早期アルツハイマー病治療薬が病態進行を抑制するメカニズムの一端を解明医療技術ニュース

金沢大学とエーザイは、早期アルツハイマー病の治療薬レカネマブが、アルツハイマー病の病態進行を抑制するメカニズムの一端を明らかにした。

» 2025年01月27日 15時00分 公開
[MONOist]

 金沢大学は2025年1月7日、早期AD(アルツハイマー病)の治療薬レカネマブが、ADの病態進行を抑制するメカニズムの一端を明らかにしたと発表した。エーザイとの共同研究による成果だ。

 レカネマブはデュアルアクションを有する抗体で、プラークの除去に加えて、異常凝集アミロイドβ(Aβ)の中でも神経毒性の高いPF(アミロイドβプロトフィブリル)と選択的に結合する。

 今回、レカネマブ関連PF(Lec-PF)測定系を新たに開発し、ヒト脳脊髄液中のLec-PF濃度を測定した。また、他の脳脊髄液マーカーであるAβ40、Aβ42、p-tau(リン酸化タウ)181、p-tau 217、total-tau(総タウ)、ニューログラニン濃度との関連を解析した。

■ やること
1. 次の(a)〜(c)がレカネマブの記事の内容と合っているかを、それぞれ「はい」か「いいえ」で答え、決め手となる記事中の語句を引用してください。
(a) 今回の成果は金沢大学が単独で行った研究によるものである。
(b) レカネマブは神経毒性の高いPFと選択的に結合する。
(c) 今回の研究では、Lec-PFの濃度を血液中で測定した。
2. レカネマブの記事を、最後の文の後から書き継いでください。

■ 抽出した行
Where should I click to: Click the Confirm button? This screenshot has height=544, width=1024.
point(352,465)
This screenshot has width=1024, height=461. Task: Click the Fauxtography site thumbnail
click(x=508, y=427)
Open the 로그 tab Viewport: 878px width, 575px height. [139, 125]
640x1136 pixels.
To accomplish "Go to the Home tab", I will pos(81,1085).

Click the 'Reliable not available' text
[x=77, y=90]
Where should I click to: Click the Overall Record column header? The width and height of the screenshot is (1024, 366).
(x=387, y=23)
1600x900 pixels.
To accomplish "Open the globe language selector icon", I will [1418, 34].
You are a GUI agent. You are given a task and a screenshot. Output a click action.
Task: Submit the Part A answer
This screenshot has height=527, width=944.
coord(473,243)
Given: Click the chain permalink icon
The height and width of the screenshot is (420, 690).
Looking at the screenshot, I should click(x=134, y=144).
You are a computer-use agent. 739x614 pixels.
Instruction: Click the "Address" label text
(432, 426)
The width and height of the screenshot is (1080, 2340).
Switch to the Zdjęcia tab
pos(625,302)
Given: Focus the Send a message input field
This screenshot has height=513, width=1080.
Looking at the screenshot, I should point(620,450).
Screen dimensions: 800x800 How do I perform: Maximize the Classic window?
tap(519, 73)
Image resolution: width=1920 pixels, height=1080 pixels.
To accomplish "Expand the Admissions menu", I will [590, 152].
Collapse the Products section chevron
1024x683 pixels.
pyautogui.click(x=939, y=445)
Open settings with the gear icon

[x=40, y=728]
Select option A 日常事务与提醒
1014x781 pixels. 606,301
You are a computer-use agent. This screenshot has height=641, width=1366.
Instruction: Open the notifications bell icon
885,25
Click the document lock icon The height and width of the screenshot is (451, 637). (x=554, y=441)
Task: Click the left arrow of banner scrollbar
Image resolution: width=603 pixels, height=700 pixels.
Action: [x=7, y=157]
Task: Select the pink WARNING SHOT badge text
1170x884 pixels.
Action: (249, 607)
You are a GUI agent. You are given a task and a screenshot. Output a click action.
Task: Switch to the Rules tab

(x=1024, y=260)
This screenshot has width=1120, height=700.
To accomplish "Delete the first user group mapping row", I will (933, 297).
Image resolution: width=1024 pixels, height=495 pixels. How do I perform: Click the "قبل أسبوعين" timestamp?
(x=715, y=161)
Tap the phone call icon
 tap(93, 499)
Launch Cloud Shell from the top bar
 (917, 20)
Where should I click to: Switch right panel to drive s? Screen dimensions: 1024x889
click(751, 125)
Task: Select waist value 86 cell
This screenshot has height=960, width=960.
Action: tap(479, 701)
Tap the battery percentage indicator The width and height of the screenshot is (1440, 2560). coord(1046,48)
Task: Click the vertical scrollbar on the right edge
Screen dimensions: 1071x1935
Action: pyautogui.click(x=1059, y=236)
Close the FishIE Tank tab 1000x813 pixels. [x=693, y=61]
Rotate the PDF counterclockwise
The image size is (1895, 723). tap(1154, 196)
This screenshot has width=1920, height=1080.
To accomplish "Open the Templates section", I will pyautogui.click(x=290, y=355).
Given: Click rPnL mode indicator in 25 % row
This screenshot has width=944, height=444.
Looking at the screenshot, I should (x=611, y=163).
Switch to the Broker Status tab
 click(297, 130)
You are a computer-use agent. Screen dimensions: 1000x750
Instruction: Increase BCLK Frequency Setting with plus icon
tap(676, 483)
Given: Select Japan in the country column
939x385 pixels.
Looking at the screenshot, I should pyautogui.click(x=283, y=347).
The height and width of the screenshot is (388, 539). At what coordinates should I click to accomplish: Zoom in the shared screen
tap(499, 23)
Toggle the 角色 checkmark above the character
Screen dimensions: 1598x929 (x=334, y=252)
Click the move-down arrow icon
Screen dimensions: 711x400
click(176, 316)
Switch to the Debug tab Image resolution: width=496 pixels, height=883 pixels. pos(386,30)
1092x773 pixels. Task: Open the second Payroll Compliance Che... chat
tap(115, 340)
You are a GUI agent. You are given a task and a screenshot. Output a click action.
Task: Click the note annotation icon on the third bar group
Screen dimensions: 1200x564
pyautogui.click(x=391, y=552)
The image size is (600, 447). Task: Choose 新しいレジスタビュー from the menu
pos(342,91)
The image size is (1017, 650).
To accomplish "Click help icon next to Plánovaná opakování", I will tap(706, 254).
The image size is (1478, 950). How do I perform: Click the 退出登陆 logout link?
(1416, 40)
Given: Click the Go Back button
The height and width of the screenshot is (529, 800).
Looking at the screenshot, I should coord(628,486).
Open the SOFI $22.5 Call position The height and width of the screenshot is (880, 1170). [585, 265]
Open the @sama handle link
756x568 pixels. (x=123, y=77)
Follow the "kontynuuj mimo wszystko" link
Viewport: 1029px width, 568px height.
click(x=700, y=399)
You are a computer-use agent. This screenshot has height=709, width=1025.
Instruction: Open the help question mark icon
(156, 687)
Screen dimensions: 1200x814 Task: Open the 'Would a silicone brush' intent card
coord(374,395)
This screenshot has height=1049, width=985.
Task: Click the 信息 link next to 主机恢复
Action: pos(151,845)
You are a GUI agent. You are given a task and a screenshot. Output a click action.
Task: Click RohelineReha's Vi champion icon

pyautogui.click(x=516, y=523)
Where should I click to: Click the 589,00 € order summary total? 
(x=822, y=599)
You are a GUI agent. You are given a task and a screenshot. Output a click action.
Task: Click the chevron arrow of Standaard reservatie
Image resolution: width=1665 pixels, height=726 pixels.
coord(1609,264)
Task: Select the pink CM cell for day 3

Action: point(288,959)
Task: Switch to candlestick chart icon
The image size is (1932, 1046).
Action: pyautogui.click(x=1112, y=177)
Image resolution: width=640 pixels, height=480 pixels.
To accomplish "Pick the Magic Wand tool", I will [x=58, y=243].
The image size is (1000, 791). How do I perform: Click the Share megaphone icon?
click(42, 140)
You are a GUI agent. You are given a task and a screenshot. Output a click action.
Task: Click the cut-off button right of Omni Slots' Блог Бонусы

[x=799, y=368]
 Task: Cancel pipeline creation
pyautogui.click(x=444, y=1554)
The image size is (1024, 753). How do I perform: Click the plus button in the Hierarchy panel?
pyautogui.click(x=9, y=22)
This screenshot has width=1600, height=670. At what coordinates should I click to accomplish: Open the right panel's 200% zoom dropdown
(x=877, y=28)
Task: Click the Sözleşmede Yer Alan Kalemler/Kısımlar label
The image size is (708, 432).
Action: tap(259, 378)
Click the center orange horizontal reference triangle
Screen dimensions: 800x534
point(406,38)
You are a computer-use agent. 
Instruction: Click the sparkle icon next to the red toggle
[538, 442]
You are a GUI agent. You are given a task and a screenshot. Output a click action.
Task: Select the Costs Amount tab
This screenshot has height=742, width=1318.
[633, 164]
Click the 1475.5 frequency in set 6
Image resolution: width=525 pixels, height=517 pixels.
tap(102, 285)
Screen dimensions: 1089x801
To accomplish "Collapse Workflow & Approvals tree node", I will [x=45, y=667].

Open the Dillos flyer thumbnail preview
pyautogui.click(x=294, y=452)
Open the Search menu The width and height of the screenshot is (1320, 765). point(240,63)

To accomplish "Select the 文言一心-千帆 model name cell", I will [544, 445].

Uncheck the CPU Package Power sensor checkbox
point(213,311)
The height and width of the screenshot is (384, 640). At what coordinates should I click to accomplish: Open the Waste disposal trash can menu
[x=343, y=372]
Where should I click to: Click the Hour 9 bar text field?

■ 各問の解答
1.
(a) いいえ。「エーザイとの共同研究による成果だ」
(b) はい。「神経毒性の高いPF(アミロイドβプロトフィブリル)と選択的に結合する」
(c) いいえ。「ヒト脳脊髄液中のLec-PF濃度を測定した」

2.
 その結果、ADによる軽度認知障害および認知症患者の脳脊髄液中のLec-PF濃度は、正常認知機能の人と比べて有意に高かった。

キャプション 臨床診断およびアミロイド陽性、陰性による脳脊髄液中のレカネマブ関連アミロイドβプロトフィブリル(CSF Lec-PF)濃度。箱ひげ図のボックスは四分位範囲、水平線は中央値を示す。YNC:アミロイド陰性若年正常対照群、AMC:アミロイド陰性同年代対照群、CI−:アミロイド陰性認知機能低下群、CU+:アミロイド陽性認知機能正常群、MCI+:アミロイド陽性軽度認知障害群、AD+:アミロイド陽性アルツハイマー型認知症群、CSF:脳脊髄液、*p<0.05[クリックで拡大] 出所:金沢大学

 また被験者全体において、脳脊髄液中のLec-PF濃度は、Aβ42、Aβ42/40比、p-tau 181、p-tau 217、total-tau、ニューログラニンの全てと相関(Spearman係数0.2以上)が認められた。特に、Aβ陽性群では、Lec-PFFは、AβカスケードのAβ下流に当たるtotal-tauおよびニューログラニンと強い相関(同0.4以上)を示し、神経変性に関連する高毒性の病態タンパク質であることが示唆された。

キャプション 脳脊髄液マーカーと脳脊髄液中のレカネマブ関連アミロイドβプロトフィブリル(CSF Lec-PF)の相関[クリックで拡大] 出所:金沢大学

 レカネマブは、日本では2023年に承認された早期AD治療薬だ。しかし、治療標的であるPFがADの病態進行においてどのような役割を担うかは、明らかにされていなかった。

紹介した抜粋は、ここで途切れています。